The MulteFire Alliance was formed in December 2015 with founding members Nokia and Qualcomm, joined by Ericsson and Intel, to promote MulteFire as an LTE-based technology for small cells operating in unlicensed and shared spectrum. The alliance has since grown to include close to 30 members.
Now, "the MulteFire Alliance is adapting LTE IoT to operate in the unlicensed spectrum to expand beyond mobile broadband and high-performance IoT supported by MulteFire 1.0,” wrote Hao Xu, principal engineer/manager at Qualcomm, in a blog post. “This will in turn bring new opportunities for private LTE networks and enable LPWA (low-power wide-area) use cases, leveraging narrowband LTE IoT technology."
Qualcomm hasn’t announced a product or the timing of any product related to the MulteFire announcement. But it surely will mean more competition for entities supporting LoRa, which uses the 900 MHz ISM band, and for Sigfox, which also is building out LPWA network technology using unlicensed spectrum.
In the U.S., Verizon was the first to announce a nationwide LTE Category M1 network for IoT applications. About seven weeks later, AT&T announced the launch of its nationwide LTE-M network. Expectations are high that U.S. operators will launch another standards-based IoT technology, Narrowband IoT, or NB-IoT, but AT&T has said it’s still evaluating that.
Sprint announced in May that it will complete its deployment of LTE Cat 1 technology across its nationwide network by the end of July 2017 and plans to begin deploying LTE Cat M in mid-2018 followed by LTE Cat NB1. T-Mobile CTO Neville Ray tweeted in March that his company is focused on NB-IoT and plans to support it in 2018.

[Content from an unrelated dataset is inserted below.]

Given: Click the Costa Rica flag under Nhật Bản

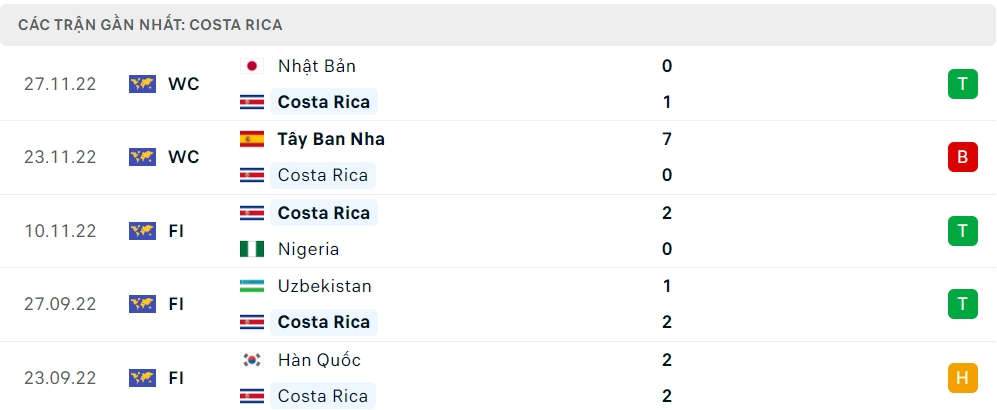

NB-IoT is being rolled out in other parts of the world already. Telenor Norway, for example, has been running an NB-IoT smart parking pilot with Norwegian-based ITS-provider Q-Free since January.
The technology associated with LTE Cat M1, enhanced machine-type communication, or eMTC, also was defined in 3GPP’s Release 13 and is generally considered a higher performance standard with voice and mobility support.
Both Cat M1 and NB-IoT are two-way in that there is an uplink and downlink, and Cat M1 supports half duplex just like NB-IoT does, but it also supports full duplex, which is an LTE way of doing uplink and downlink simultaneously, according to Danny Tseng, staff manager, technical marketing at Qualcomm.
If an operator has deployed Cat M1, why does it need NB-IoT? “We really see Cat M1 and Cat NB1 as being complementary,” Tseng said. “There’s certainly some overlap in use cases, but there’s a pretty good distinction between the two.” For example, if you have a device that requires voice or an asset tracker that needs mobility with handover, you would use Cat M1.
On the flip side, if you’re deploying agriculture sensors sitting in the field, some of which require long-range coverage, and you need it to be as simple as possible, you can support it on Cat NB1. Some customers have a range that requires Cat M1 and other sets that need NB1, so in that sense they’re complementary, he said.
The fact that others are exploring ways to adopt NB-IoT to work over ISM bands is a welcome development to some supporters of the rival LoRa technology.
“It is one more proof that use of unlicensed frequencies is not only feasible but also very valuable for low-cost and scalable IoT networks,” said Alper Yegin, co-chair of the Technical Committee in the LoRa Alliance, in a statement provided to FierceWirelessTech. “On the other hand, having super-efficient over-the-air protocols is a key success factor due to usage constraints stemming from regulatory rules on these bands. Using protocols that are designed ground-up with these constraints in mind is essential as [what is] being done by the LoRa Alliance. And that is where the next challenge is awaiting 3GPP when they continue trimming their legacy complex protocols stacks to fit the new use.”